Problem to work on
Pictures aside, the output must consist of the lines from the one containing "The height and" through the end of the data, reproduced exactly.

Pixel coordinate grounding data
# # # #

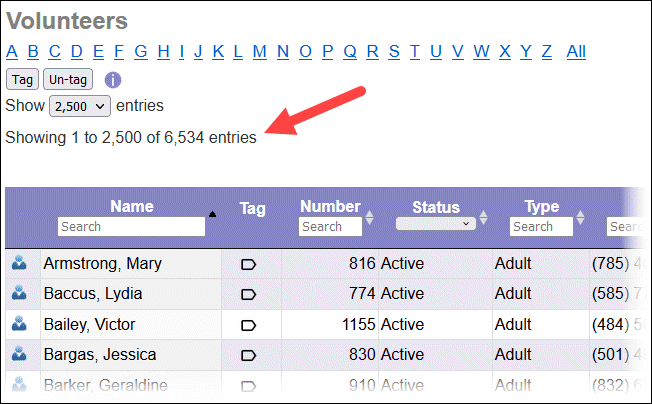Filter volunteers by letter A

pos(12,52)
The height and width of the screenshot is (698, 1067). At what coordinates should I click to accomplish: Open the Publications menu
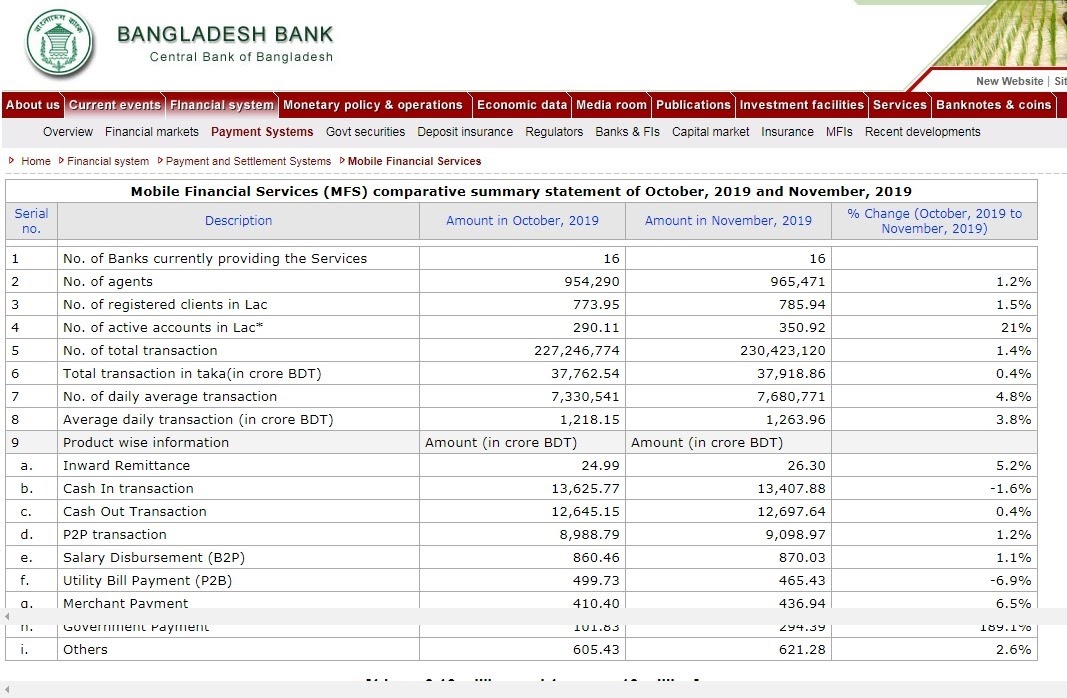tap(693, 105)
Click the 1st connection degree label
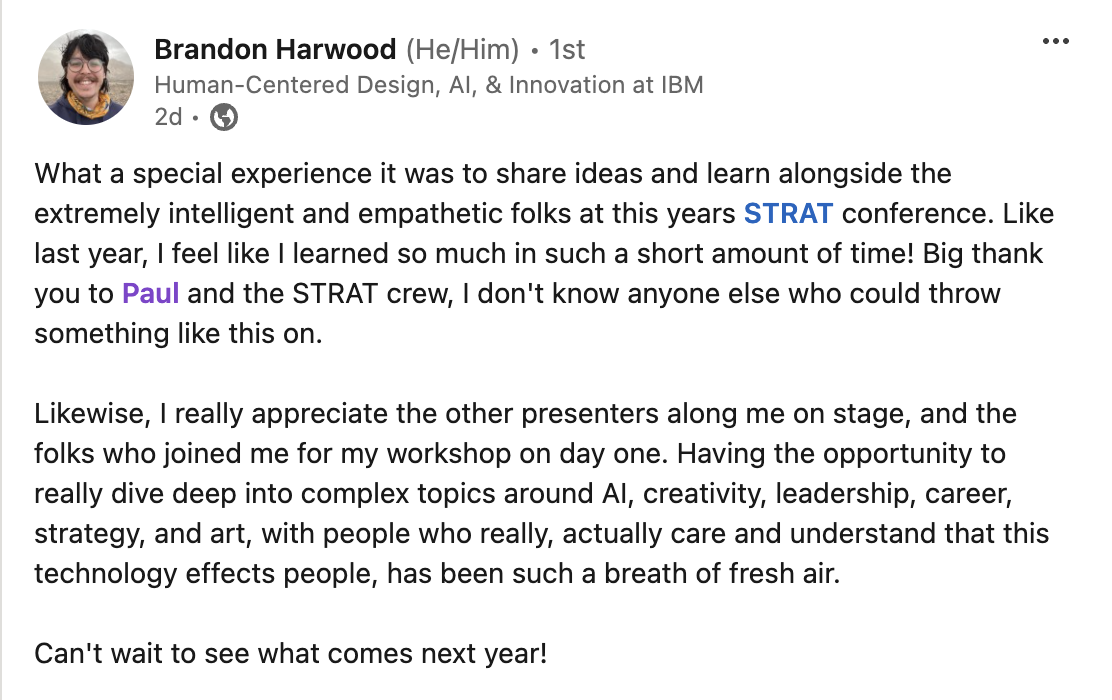The image size is (1112, 700). (x=567, y=49)
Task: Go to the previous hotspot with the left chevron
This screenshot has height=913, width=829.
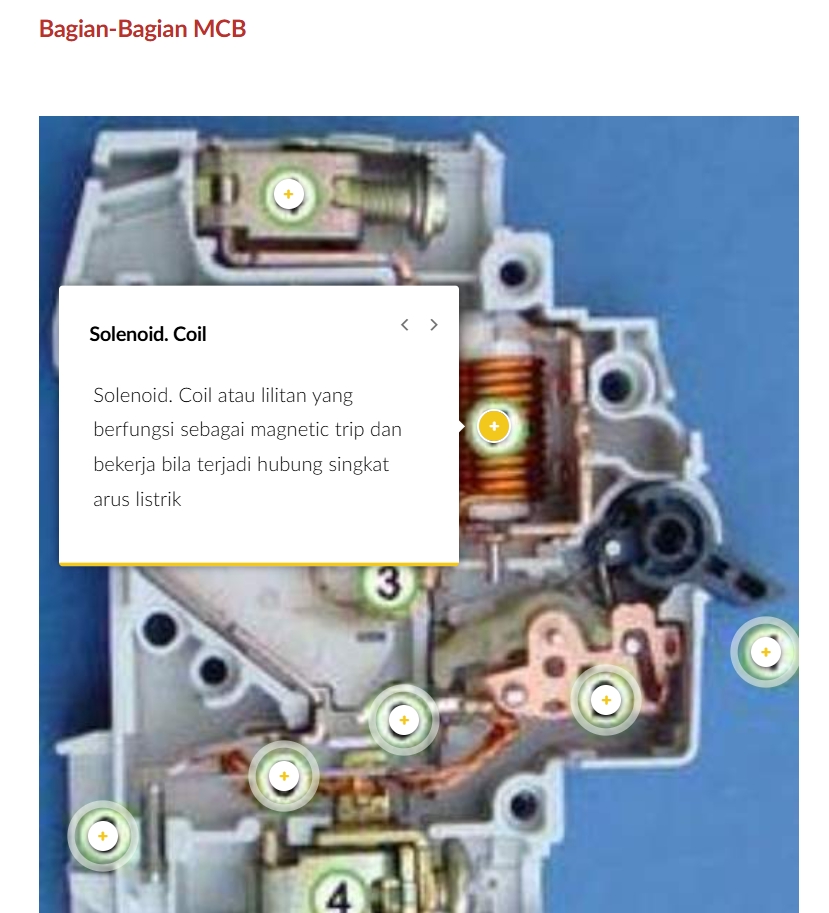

# # # #

Answer box
The height and width of the screenshot is (698, 1067). At what coordinates should I click to accomplish: Open the Publications menu
tap(693, 105)
Click the 1st connection degree label
The image size is (1112, 700). (x=567, y=49)
Task: Go to the previous hotspot with the left chevron
This screenshot has height=913, width=829.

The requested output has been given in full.